▶ _WHAT THE TASK ASKS_
Go to the line containing "This screenshot has height=1326, width=1530." in the records below. Repeat it and the lines after it exactly, all the way to the end.

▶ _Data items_
※
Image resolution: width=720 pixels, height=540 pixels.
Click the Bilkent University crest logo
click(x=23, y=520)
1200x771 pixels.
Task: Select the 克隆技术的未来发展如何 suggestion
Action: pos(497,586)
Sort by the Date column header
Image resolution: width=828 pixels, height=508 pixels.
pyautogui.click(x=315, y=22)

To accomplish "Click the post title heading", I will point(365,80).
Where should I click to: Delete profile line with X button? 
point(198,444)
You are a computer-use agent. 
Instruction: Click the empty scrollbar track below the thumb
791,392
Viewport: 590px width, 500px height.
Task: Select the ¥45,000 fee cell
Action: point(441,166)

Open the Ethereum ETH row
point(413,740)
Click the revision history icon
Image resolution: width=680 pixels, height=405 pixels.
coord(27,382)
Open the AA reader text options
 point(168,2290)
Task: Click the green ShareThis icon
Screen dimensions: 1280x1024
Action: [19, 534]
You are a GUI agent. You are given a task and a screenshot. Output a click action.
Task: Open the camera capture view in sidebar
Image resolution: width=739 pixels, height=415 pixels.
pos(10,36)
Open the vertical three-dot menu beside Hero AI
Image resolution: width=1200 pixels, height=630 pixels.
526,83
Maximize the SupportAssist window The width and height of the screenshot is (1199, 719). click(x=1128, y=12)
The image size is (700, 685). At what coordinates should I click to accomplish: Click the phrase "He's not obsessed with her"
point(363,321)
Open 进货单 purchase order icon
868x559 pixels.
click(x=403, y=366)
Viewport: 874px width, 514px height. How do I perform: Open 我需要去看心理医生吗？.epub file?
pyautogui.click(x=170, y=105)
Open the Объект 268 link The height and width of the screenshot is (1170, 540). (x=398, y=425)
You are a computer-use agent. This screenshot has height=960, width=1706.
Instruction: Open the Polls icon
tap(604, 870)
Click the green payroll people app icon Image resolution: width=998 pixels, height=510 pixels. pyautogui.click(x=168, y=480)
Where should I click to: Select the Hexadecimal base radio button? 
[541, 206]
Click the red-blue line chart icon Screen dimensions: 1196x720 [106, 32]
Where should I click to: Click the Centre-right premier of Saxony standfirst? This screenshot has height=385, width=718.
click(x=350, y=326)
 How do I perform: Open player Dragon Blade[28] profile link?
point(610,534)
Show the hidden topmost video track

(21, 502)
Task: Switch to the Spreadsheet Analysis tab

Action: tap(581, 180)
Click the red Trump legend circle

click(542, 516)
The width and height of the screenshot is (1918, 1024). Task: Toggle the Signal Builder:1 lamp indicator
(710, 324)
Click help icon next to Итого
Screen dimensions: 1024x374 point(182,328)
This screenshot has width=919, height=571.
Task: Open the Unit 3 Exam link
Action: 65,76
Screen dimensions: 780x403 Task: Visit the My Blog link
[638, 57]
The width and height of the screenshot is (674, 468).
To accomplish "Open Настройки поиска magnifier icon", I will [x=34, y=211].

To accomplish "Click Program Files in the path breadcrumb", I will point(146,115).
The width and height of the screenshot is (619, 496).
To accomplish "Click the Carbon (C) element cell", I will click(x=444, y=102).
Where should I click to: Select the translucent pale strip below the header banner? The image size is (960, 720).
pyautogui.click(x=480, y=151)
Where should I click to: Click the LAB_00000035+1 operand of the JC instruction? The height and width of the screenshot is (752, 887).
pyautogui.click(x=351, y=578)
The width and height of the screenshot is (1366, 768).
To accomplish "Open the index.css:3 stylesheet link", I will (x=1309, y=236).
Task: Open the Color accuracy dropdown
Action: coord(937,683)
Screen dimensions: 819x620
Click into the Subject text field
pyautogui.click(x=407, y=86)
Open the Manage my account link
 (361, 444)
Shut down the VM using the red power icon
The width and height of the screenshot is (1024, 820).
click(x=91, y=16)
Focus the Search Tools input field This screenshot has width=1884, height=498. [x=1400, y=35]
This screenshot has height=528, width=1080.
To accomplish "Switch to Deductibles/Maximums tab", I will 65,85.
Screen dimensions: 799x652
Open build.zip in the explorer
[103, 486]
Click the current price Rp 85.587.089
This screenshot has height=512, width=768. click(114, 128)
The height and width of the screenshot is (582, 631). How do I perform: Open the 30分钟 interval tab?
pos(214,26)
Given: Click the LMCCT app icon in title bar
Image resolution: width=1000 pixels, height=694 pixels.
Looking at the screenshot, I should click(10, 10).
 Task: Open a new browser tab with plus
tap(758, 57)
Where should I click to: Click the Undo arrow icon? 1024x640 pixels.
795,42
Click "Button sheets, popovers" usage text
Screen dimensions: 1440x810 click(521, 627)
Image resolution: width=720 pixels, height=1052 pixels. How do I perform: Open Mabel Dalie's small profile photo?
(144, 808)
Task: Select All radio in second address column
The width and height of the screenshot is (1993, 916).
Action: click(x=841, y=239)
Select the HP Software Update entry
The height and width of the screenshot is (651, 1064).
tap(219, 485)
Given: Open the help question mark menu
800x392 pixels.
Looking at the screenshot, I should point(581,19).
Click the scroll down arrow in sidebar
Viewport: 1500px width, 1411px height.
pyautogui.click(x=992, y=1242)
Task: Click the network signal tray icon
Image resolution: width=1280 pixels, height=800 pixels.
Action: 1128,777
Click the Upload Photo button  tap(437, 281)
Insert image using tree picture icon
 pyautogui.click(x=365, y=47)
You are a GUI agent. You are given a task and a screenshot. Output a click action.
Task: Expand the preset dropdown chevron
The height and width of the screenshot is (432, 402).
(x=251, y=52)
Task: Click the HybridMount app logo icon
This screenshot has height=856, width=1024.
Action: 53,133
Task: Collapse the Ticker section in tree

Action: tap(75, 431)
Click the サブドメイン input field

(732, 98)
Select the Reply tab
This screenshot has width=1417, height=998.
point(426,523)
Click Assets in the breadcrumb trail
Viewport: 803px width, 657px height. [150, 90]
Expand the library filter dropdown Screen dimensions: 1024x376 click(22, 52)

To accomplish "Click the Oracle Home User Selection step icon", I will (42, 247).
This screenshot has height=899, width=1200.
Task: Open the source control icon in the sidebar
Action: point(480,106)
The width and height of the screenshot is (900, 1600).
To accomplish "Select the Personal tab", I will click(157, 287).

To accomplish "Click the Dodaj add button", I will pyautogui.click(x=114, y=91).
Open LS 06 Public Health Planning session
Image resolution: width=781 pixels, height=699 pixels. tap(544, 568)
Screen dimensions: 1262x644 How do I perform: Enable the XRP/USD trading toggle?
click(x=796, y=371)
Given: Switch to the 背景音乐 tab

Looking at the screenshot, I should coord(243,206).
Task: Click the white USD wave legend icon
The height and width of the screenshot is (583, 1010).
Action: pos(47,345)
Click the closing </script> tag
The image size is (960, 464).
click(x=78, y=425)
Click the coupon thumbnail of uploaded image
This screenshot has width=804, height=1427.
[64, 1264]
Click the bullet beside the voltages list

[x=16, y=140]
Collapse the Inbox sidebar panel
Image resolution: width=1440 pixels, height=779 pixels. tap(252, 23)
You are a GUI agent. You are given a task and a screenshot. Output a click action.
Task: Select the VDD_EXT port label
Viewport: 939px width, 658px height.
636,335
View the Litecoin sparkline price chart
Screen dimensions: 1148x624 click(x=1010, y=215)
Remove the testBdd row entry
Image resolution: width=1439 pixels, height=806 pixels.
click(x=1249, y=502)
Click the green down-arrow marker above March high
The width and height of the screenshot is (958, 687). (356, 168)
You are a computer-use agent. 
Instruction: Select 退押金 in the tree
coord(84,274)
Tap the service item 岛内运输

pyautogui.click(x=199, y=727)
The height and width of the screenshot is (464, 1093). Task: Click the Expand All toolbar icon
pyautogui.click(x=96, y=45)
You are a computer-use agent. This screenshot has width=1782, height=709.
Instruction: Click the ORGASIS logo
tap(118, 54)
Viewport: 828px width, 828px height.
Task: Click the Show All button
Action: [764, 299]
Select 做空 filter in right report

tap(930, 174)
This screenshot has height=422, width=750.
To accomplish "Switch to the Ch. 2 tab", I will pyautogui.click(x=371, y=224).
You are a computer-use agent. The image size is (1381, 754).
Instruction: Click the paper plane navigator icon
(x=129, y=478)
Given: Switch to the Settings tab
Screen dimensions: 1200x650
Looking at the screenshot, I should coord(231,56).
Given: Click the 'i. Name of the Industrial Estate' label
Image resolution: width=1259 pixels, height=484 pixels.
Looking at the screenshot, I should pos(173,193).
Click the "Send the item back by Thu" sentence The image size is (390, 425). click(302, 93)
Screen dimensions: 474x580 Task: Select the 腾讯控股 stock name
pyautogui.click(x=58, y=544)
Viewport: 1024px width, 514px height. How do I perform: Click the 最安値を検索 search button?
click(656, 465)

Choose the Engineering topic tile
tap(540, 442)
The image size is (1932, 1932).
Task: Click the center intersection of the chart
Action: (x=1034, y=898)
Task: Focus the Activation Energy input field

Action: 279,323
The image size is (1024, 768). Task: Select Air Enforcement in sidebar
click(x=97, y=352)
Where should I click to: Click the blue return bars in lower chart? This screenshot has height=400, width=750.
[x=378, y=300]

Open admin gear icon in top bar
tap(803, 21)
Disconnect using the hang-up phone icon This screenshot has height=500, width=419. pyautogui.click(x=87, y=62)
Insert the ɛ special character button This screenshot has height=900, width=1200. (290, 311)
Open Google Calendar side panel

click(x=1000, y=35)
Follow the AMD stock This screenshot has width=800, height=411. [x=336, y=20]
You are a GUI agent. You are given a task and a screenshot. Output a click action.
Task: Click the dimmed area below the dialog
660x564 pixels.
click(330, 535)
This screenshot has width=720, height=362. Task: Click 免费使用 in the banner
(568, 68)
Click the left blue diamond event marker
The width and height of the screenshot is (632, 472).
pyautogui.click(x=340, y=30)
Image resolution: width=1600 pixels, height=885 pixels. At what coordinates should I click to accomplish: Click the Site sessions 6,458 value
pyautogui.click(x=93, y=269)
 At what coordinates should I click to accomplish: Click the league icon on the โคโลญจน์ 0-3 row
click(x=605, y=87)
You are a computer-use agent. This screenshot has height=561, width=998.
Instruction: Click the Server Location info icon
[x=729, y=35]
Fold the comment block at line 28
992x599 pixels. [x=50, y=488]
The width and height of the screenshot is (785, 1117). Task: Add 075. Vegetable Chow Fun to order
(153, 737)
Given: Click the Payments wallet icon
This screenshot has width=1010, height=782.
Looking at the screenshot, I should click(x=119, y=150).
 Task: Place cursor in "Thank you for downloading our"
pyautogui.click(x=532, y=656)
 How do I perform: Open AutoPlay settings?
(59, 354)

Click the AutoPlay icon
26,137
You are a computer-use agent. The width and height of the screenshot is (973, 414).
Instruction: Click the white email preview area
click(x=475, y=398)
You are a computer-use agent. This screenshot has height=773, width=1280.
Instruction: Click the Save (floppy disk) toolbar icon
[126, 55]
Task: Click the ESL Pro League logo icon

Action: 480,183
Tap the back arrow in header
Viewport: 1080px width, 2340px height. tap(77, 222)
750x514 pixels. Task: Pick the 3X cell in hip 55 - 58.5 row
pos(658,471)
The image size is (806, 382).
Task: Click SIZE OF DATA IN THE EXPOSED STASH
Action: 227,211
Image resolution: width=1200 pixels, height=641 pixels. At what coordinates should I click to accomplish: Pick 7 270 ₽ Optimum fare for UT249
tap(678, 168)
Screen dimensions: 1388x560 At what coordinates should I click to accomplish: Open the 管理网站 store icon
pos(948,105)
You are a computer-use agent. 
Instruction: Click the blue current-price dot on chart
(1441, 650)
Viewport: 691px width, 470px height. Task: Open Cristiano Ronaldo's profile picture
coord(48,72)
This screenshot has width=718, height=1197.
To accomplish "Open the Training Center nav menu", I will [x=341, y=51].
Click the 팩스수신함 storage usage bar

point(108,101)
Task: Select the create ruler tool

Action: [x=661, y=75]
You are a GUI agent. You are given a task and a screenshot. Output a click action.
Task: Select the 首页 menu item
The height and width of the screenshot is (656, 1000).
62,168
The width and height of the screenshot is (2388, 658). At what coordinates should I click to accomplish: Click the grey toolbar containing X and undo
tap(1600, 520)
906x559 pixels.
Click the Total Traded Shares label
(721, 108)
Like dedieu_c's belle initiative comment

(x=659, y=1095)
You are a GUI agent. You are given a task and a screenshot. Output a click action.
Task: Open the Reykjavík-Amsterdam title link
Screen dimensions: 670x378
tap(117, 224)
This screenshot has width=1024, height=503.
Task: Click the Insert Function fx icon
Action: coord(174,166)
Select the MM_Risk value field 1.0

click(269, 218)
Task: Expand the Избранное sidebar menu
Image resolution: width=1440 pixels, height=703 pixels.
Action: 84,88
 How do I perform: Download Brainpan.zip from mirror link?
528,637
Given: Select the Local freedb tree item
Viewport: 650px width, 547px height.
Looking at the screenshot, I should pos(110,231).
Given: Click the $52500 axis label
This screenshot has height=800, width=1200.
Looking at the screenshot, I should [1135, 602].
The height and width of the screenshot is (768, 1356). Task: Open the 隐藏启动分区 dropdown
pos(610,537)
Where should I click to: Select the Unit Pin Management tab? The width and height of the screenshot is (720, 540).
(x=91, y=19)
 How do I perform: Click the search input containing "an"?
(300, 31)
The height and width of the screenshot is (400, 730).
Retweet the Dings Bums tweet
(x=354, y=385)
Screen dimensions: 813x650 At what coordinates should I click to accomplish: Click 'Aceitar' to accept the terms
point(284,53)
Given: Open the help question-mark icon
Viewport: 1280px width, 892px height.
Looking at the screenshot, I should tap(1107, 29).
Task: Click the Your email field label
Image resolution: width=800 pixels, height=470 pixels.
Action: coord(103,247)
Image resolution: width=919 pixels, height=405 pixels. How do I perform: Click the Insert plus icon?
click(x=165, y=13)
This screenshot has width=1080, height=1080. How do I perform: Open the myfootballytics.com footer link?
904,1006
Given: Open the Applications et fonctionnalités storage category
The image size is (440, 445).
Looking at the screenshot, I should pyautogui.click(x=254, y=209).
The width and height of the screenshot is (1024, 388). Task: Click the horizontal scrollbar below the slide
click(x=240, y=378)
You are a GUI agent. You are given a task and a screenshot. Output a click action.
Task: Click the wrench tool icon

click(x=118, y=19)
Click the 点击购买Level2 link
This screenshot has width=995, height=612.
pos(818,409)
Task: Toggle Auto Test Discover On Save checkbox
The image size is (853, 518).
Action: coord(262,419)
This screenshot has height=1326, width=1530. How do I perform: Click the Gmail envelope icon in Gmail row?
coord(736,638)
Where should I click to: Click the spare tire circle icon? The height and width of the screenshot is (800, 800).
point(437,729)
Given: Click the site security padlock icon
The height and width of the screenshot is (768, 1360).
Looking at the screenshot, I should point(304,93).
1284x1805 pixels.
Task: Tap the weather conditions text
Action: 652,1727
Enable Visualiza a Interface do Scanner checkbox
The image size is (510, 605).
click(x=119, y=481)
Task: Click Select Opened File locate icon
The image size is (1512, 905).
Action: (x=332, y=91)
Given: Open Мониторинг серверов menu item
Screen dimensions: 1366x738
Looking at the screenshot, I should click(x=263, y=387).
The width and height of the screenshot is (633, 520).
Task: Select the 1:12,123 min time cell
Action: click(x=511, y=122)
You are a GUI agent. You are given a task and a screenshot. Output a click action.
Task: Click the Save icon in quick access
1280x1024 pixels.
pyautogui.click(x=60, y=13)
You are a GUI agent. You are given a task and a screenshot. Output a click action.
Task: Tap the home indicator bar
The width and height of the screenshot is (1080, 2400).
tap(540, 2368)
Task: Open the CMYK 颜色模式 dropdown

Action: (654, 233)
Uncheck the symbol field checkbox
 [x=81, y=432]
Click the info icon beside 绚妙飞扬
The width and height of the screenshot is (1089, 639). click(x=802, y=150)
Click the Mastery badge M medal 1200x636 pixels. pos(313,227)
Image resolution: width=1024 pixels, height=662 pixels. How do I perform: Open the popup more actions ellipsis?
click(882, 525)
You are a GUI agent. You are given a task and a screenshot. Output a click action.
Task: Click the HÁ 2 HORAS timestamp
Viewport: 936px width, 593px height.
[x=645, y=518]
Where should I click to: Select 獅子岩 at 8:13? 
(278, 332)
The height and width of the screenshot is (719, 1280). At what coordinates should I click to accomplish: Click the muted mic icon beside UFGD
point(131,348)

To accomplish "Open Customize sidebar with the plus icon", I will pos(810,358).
※
▶ _RESULT_
This screenshot has height=1326, width=1530. How do I perform: Click the Gmail envelope icon in Gmail row?
coord(736,638)
Where should I click to: Click the spare tire circle icon? The height and width of the screenshot is (800, 800).
point(437,729)
Given: Click the site security padlock icon
The height and width of the screenshot is (768, 1360).
Looking at the screenshot, I should point(304,93).
1284x1805 pixels.
Task: Tap the weather conditions text
Action: 652,1727
Enable Visualiza a Interface do Scanner checkbox
The image size is (510, 605).
click(x=119, y=481)
Task: Click Select Opened File locate icon
The image size is (1512, 905).
Action: (x=332, y=91)
Given: Open Мониторинг серверов menu item
Screen dimensions: 1366x738
Looking at the screenshot, I should click(x=263, y=387).
The width and height of the screenshot is (633, 520).
Task: Select the 1:12,123 min time cell
Action: click(x=511, y=122)
You are a GUI agent. You are given a task and a screenshot. Output a click action.
Task: Click the Save icon in quick access
1280x1024 pixels.
pyautogui.click(x=60, y=13)
You are a GUI agent. You are given a task and a screenshot. Output a click action.
Task: Tap the home indicator bar
The width and height of the screenshot is (1080, 2400).
tap(540, 2368)
Task: Open the CMYK 颜色模式 dropdown

Action: (654, 233)
Uncheck the symbol field checkbox
 [x=81, y=432]
Click the info icon beside 绚妙飞扬
The width and height of the screenshot is (1089, 639). click(x=802, y=150)
Click the Mastery badge M medal 1200x636 pixels. pos(313,227)
Image resolution: width=1024 pixels, height=662 pixels. How do I perform: Open the popup more actions ellipsis?
click(882, 525)
You are a GUI agent. You are given a task and a screenshot. Output a click action.
Task: Click the HÁ 2 HORAS timestamp
Viewport: 936px width, 593px height.
[x=645, y=518]
Where should I click to: Select 獅子岩 at 8:13? 
(278, 332)
The height and width of the screenshot is (719, 1280). At what coordinates should I click to accomplish: Click the muted mic icon beside UFGD
point(131,348)

To accomplish "Open Customize sidebar with the plus icon", I will pos(810,358).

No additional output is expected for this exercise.